It’s been awhile since I actually sat down and wrote a blog post. I haven’t been totally absent from the online world though, I’ve been posting on the FB page for the blog. So if you think I’ve gone amongst the missing hop on over and like the FB page.
Back to work after a very soggy Canada Day long weekend. There wasn’t too much excitement here, Saturday started with a trip to the market. I was on a mission to find local Valley strawberries. Nothing says summer than some juicy fresh strawberries. I found some spray free berries from Annapolis and oh my they were good. Notice I said were…that would be because they are all gone.

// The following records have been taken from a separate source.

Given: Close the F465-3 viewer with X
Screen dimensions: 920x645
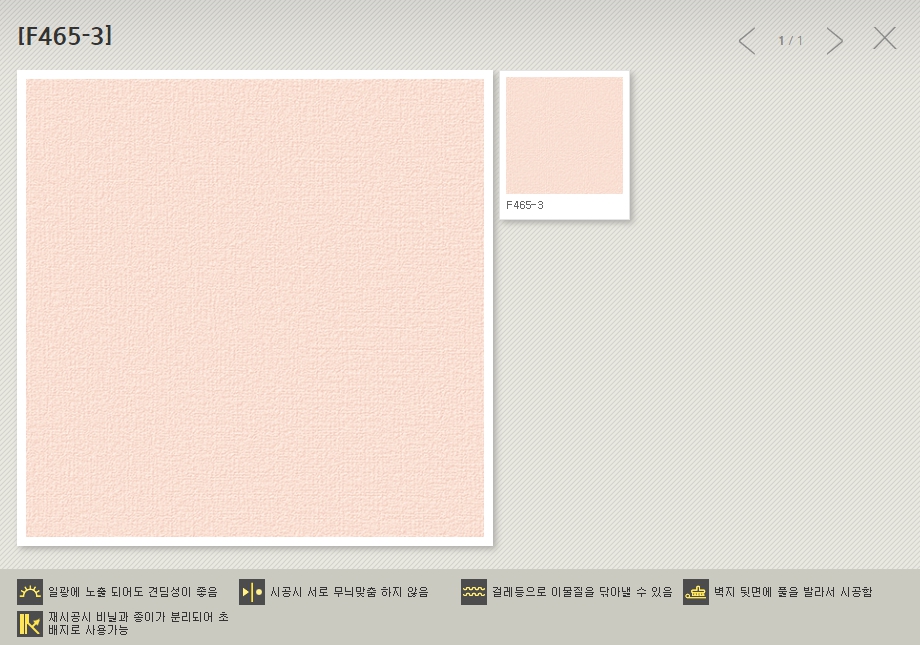Looking at the screenshot, I should click(x=884, y=39).
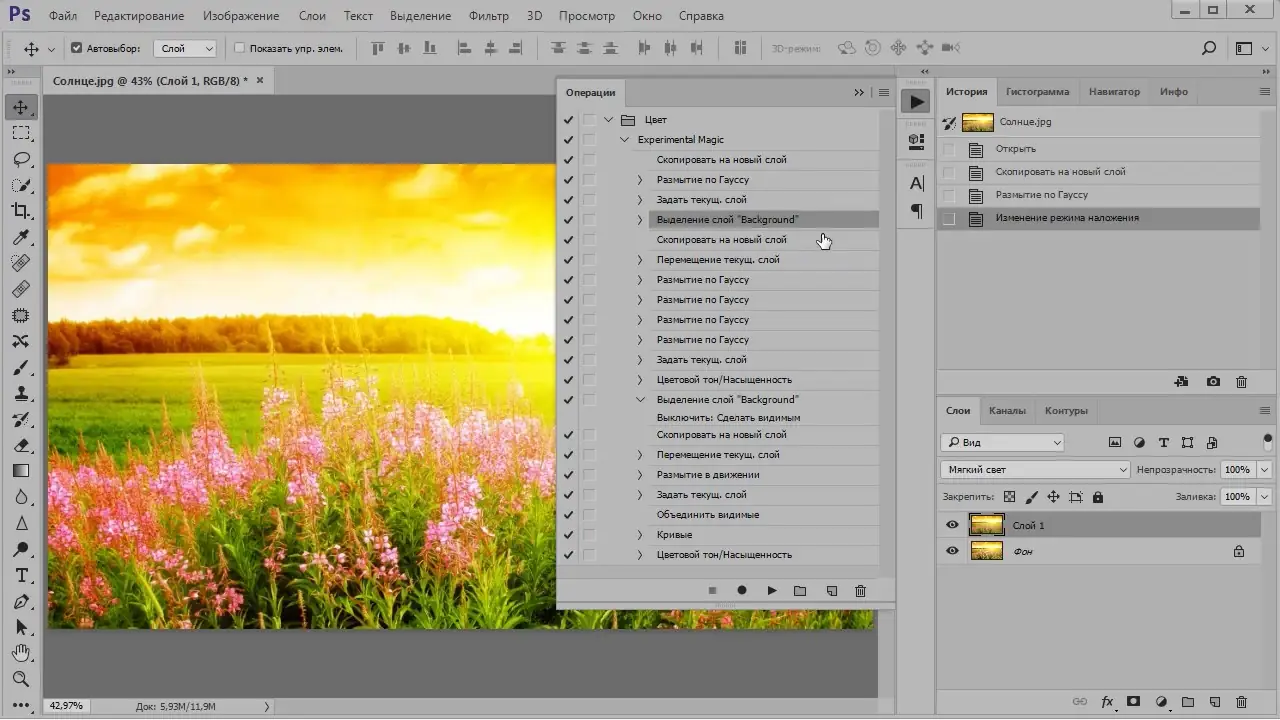Image resolution: width=1280 pixels, height=720 pixels.
Task: Click the Begin Recording button in Операции
Action: (x=742, y=591)
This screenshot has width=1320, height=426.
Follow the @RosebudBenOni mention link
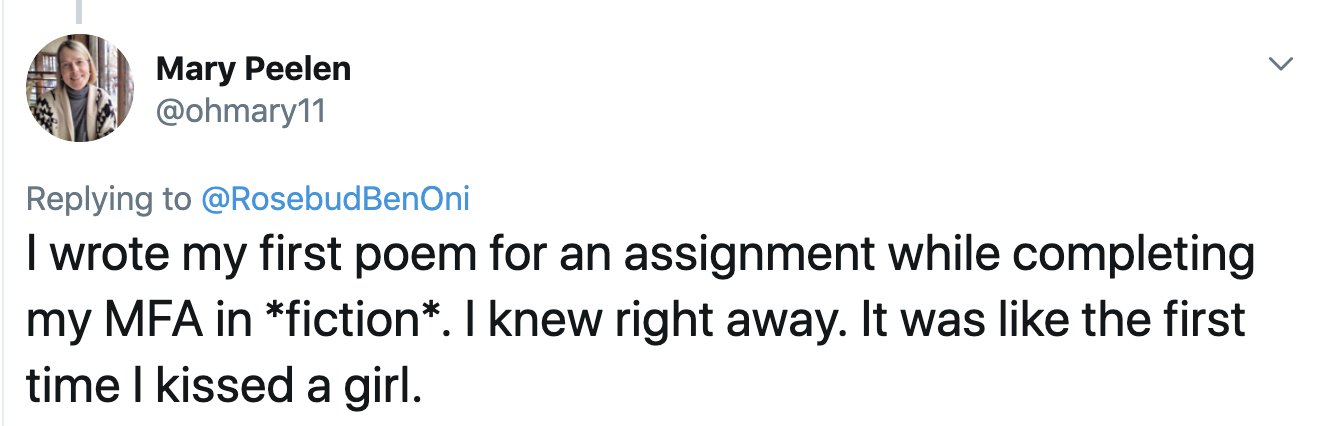335,199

We have a few Farmers Markets around here Alderney Landing, Halifax Seaport Market, Musquodoboit, and The Brewery Market. Farmers Markets are bursting with fresh local produce this time of year. Besides the local produce being far more flavourful than what you pick up at the grocery store, shopping at local markets supports our local farmers. Why would you choose to buy flavourless hard strawberries from the US or Mexico that were picked, who knows how long ago, when our local berries, the best berries you can find, are in season.
My friends brother posted this recipe on FB and they looked so yummy I had to make a batch. I changed up a couple of ingredients ( coconut sugar for some of the white sugar, coconut oil for half of the butter and almond milk for cows milk) I wanted to use spelt flower but I couldn’t find it. I’m assuming it’s at the bottom of the deep freeze and I couldn’t be bothered to dig everything out to find it.

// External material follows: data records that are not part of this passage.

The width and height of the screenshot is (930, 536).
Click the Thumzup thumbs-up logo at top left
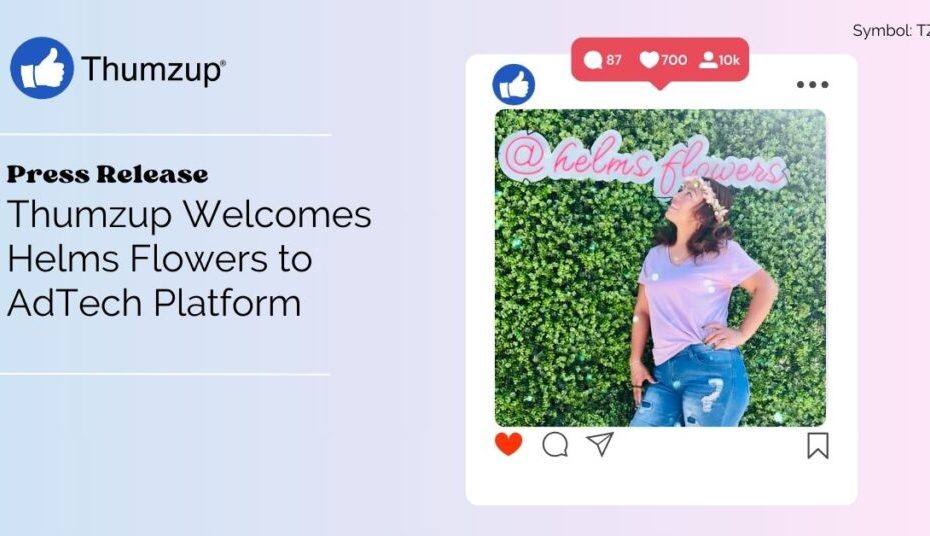tap(42, 68)
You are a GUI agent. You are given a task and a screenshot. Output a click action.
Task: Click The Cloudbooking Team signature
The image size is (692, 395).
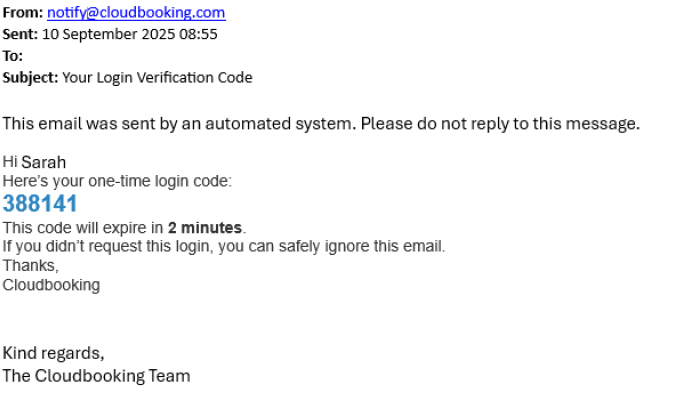point(96,376)
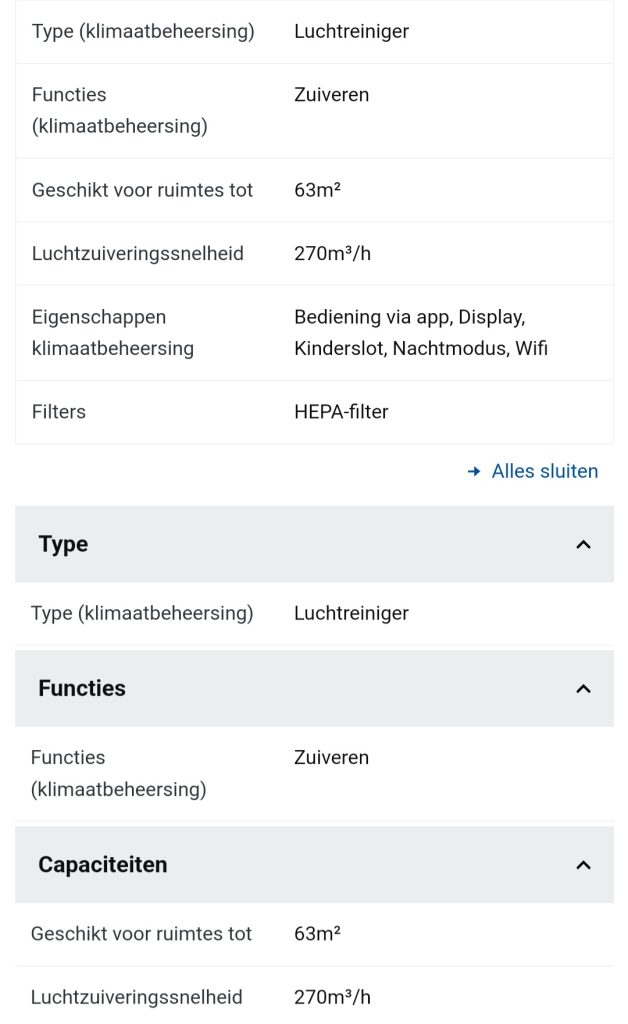Select the HEPA-filter value text

click(x=341, y=412)
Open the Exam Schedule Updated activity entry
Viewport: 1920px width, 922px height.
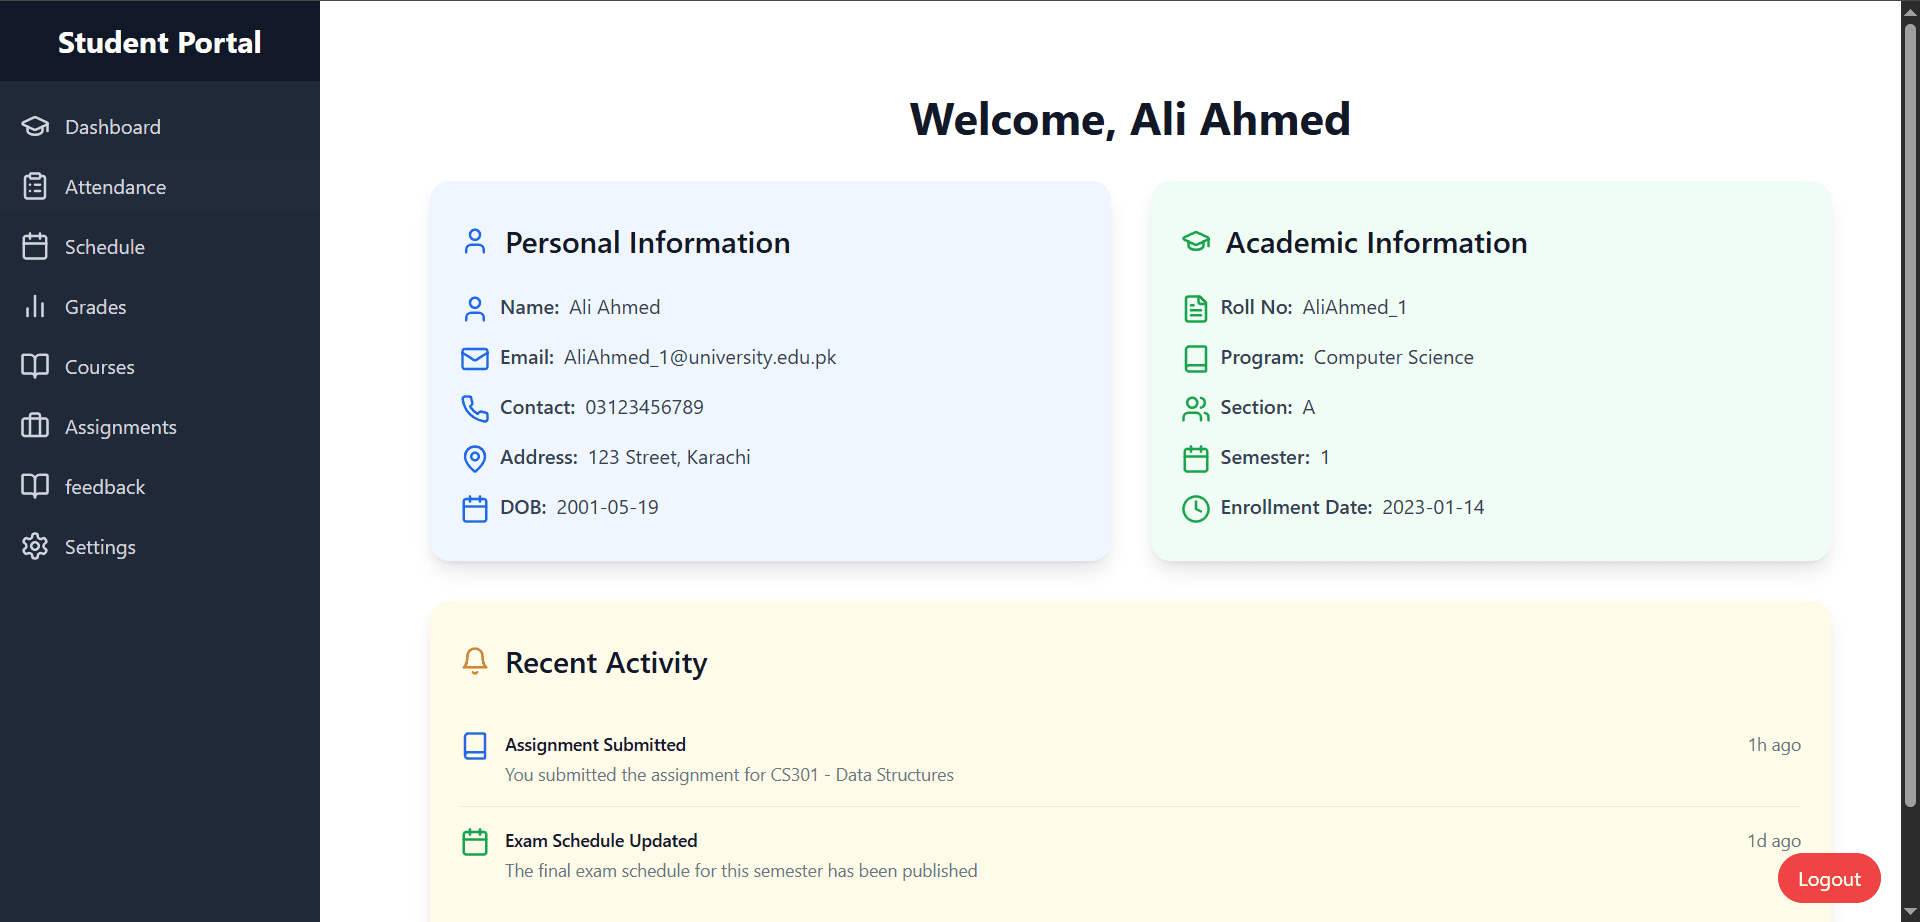click(x=1130, y=856)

- 1/4 cup coconut oil, softened
- 1/4 cup butter, softened
- 1/2 cup coconut sugar
- 1/4 cup organic sugar
- 2 cups organic unbleached flour
- 2 tsp baking powder
- 1/2 tsp salt
- 1/2 cup vanilla almond milk
- 1/2 tsp vanilla
- 1 1/2 cups chopped strawberries
- 3 tsp organic sugar
- 1/2 tsp cinnamon
Cream butter and sugar. Add egg and mix well.

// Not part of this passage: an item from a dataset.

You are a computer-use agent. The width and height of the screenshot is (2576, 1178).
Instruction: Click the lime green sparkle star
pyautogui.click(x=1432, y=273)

Sift flour, baking powder, and salt in a small bowl. Add flour mixture and milk alternately to butter mixture. Add vanilla. Gently stir in strawberries.
Spoon batter into muffin pans. (It will be a thick batter)
Combine sugar and cinnamon and sprinkle over muffins.
Bake at 400º for 20-25 minutes (makes 12 muffins)
So head on out to your local farmers market this weekend and support our local farmers!